2. Having a place to Refer Daily Inquiries in your subject area
By the time I published my first book, I was getting daily phone and email inquiries generally beginning “I got a guy…..”. Returning these inquiries was sucking up a huge amount of my time. I found that founding volunteer lawyer organizations to build specialized communities, as well as publishing books, gives people looking for advice somewhere to turn where they’ll have access to your expertise but without you having to explain everything from scratch. Saved my life.
3. Keeping Yourself Current Within Your Specialized Area of Law
I find that writing these books and updating them, whether annually or once every 3-4 years, as the case may be, helps keep me current in my own specialized field. I review every important case, maybe even every case and amendments to relevant legislation. Having to do this for publication ensures I remain an expert in mental health and mental disorder. Substantively, this has been a huge leg up for me and an important, interesting way to learn.
4. Improve your Research, Writing and Editing Skills
Writing legal texts engages a very different skill set than writing legal memos, opinions or appeal facta. My research, writing and editing skills are a thousand-fold improved since I started on my publishing journey. Add to that, I am proud that my contributions to the literature are plainly written enough to make sense for the practitioner but yet creatively enough drafted, that they’re not boring. Well, at least not to me. I take pride in no typos…

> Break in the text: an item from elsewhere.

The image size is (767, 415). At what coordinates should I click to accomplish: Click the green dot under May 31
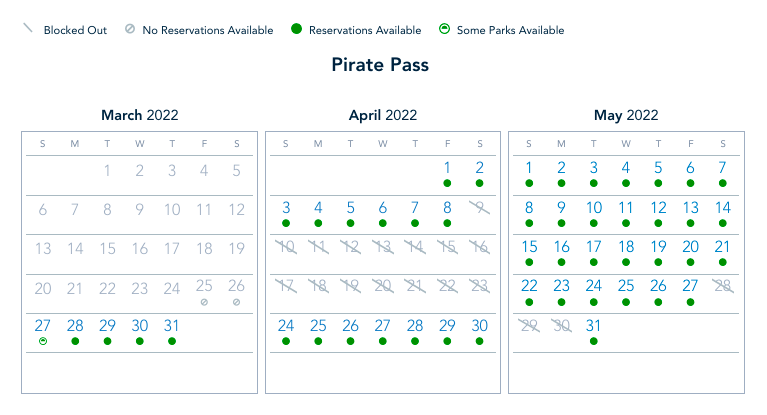[594, 341]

5. Make new Friends For Life and Have Fun Working with Your Cherished Colleagues
As I invite new lawyers into the publishing mix with new projects and even venture outside the law to mental health professionals and others, I have made many new friends and strengthened existing professional and personal relationships. I tend to keep such relationships for life, so this is a beautiful byproduct of the collaborative team approach I employ. Priceless.